Work required:
Work out how many lines in the data include the string "computer"; reply with that number alone.

Provided data:

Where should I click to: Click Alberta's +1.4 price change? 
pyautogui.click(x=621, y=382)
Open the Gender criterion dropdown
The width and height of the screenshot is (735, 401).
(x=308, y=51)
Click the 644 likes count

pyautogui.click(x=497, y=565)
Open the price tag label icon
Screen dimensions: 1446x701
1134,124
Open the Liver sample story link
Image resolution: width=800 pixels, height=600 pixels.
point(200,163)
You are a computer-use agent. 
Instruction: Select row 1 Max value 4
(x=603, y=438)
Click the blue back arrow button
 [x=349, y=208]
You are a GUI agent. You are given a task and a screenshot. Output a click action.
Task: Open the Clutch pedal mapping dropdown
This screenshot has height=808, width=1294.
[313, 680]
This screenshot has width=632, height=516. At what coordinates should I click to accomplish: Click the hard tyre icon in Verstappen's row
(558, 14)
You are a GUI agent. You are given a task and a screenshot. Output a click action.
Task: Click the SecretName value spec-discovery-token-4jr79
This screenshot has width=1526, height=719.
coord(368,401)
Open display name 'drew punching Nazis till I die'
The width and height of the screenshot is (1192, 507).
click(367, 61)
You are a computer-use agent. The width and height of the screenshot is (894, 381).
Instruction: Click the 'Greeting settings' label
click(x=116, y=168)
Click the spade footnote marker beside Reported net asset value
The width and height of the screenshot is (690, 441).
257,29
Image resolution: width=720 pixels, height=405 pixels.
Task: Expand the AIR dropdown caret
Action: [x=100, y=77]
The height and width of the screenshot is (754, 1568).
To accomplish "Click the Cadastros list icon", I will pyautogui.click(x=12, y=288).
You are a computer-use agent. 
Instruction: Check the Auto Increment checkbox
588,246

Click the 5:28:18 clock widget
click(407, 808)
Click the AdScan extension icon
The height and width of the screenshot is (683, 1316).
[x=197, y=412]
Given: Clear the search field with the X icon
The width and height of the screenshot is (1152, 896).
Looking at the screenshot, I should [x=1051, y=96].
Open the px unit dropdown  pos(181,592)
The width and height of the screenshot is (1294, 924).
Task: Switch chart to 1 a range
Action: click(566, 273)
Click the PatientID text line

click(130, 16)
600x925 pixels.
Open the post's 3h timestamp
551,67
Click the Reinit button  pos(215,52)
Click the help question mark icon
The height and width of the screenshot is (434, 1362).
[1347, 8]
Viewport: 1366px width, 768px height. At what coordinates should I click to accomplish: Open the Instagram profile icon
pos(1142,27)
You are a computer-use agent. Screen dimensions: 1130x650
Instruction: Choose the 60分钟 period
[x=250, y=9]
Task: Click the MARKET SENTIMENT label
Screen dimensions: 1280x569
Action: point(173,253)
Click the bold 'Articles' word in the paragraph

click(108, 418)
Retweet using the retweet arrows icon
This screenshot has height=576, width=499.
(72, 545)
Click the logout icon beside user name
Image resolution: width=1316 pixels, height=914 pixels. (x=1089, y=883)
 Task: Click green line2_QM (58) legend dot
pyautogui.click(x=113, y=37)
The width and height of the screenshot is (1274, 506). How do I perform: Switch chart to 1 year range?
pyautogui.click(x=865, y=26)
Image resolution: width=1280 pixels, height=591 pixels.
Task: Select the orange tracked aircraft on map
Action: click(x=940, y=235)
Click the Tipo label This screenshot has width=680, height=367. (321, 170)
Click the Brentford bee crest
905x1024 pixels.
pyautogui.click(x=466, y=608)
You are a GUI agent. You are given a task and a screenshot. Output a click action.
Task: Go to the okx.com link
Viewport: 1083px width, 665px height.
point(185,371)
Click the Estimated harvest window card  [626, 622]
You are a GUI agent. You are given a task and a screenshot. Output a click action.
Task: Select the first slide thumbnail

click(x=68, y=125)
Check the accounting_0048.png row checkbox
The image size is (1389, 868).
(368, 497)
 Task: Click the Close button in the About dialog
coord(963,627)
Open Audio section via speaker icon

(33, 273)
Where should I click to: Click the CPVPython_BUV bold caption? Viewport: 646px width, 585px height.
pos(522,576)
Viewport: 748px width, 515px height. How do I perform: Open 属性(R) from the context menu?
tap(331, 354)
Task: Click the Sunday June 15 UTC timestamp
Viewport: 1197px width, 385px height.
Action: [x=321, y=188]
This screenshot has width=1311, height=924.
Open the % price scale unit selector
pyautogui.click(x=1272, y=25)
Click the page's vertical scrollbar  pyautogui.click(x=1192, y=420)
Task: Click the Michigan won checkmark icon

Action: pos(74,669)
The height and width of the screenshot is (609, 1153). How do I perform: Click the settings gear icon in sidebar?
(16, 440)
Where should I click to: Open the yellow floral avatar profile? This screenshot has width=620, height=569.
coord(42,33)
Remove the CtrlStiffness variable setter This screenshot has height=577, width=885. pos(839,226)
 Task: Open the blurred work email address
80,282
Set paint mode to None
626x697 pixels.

Output of the task:
4